* _Kutipan_
<<<<

Kediaman Maria di RW 008 itu terendam banjir sejak Sabtu (20/2/2021) sampai Selasa (23/2/2021) ini.
Saat ini, kata Maria, ketinggian banjir di rumahnya sekitar 2,5-3 meter.
"Saya di sini dari Sabtu minggu kemarin. Di sini sama suami, berdua saja. Banjir tertinggi kayaknya kemarin ya, sekitar 3,5 meter," ungkap perempuan berusia 60 tahun itu.
Maria menyatakan, dia dan suaminya menolak tinggal di tempat evakuasi yang disediakan karena menghindari kerumunan.
Sebab, kata Maria, kerumunan di tempat evakuasi memungkinkan adanya penyebaran Covid-19.
"Ya itu karena Covid-19, saya enggak evakuasi," ujar Maria.
"Sama anak-anak saya juga enggak boleh (ke tempat evakuasi). Jadinya ya di sini saja," imbuh dia.

>>>>

* _Informasi_
<<<<

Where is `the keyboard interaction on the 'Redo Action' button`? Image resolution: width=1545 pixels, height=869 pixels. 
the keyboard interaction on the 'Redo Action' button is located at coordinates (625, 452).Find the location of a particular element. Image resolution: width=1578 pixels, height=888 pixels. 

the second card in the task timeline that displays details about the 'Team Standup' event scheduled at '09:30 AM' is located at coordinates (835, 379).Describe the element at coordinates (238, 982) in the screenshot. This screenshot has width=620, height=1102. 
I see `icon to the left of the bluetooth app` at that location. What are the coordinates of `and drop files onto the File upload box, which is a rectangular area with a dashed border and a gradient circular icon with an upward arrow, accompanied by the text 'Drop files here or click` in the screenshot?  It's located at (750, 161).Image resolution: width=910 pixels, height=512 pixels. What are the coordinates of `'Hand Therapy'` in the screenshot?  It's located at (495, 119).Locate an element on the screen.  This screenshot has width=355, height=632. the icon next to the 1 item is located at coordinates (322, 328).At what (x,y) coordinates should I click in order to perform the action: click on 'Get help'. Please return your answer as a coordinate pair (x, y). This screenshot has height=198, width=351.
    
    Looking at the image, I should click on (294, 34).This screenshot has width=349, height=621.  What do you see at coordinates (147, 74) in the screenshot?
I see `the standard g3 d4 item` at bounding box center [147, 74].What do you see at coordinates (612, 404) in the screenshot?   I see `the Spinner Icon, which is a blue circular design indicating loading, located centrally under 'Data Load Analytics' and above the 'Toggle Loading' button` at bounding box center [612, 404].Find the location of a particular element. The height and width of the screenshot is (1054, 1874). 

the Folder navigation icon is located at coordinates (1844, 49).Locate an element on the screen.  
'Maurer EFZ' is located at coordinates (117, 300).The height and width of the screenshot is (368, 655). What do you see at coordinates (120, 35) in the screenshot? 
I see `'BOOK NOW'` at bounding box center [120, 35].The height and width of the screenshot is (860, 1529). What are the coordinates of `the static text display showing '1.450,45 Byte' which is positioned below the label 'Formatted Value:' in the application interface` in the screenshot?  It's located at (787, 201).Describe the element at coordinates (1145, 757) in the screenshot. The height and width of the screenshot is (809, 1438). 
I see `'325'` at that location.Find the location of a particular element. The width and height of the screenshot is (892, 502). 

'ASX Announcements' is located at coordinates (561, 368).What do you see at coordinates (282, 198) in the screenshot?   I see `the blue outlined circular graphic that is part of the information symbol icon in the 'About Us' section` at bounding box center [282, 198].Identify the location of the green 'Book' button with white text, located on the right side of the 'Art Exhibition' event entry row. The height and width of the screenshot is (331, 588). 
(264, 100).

>>>>

* _Latihan A_
Menurut kutipan tentang banjir di rumah Maria, berapa ketinggian banjir tertinggi yang disebutkan Maria?
* _Latihan B_
Salin ulang bagian kutipan tentang banjir di rumah Maria antara "Kediaman Maria di" dan "adanya penyebaran Covid-19.", termasuk kedua batas tersebut.
* _Latihan C_
Teruskan kutipan tentang banjir di rumah Maria mulai setelah kalimat terakhirnya.

* _Jawaban yang Diharapkan A_
Sekitar 3,5 meter.

* _Jawaban yang Diharapkan B_
Kediaman Maria di RW 008 itu terendam banjir sejak Sabtu (20/2/2021) sampai Selasa (23/2/2021) ini.
Saat ini, kata Maria, ketinggian banjir di rumahnya sekitar 2,5-3 meter.
"Saya di sini dari Sabtu minggu kemarin. Di sini sama suami, berdua saja. Banjir tertinggi kayaknya kemarin ya, sekitar 3,5 meter," ungkap perempuan berusia 60 tahun itu.
Maria menyatakan, dia dan suaminya menolak tinggal di tempat evakuasi yang disediakan karena menghindari kerumunan.
Sebab, kata Maria, kerumunan di tempat evakuasi memungkinkan adanya penyebaran Covid-19.

* _Jawaban yang Diharapkan C_
Selama empat hari ini, Maria dan suaminya tidur di lantai dua rumah mereka.
Mereka memindahkan sejumlah baju, logistik, kompor, dan beberapa perabotan di rumahnya yang masih bisa diselamatkan.
"Banjirnya kan enggak sampai ke sini (lantai dua). Semua kami pindahin ke sini," papar dia.
Maria menyebutkan, di deretan rumah di kawasan permukiman itu, hanya mereka yang memilih tetap tinggal di rumah.
Sementara itu, di bagian lain di kawasan permukiman tersebut, ada beberapa keluarga yang juga tetap tinggal di kediaman masing-masing walau terendam banjir.
Namun, imbuh Maria, ketinggian banjir di rumah-rumah tersebut tidak sampai 1 meter.
Andalkan barang dagangan
Untuk mengatasi masalah logistik selama banjir, Maria mengambil barang-barang dari toko yang ia miliki.
Sebab, ia merupakan pedagang gas elpiji, air minum, hingga sembako.
Oleh karena itu, ia mengatakan bahwa logistik selama beberapa hari ini masih tercukupi.
"Nasi, tinggal dari beras saja. Nambahin kecap, saya sudah bisa makan," kata perempuan yang telah menempati rumahnya sejak 30 tahun lalu itu.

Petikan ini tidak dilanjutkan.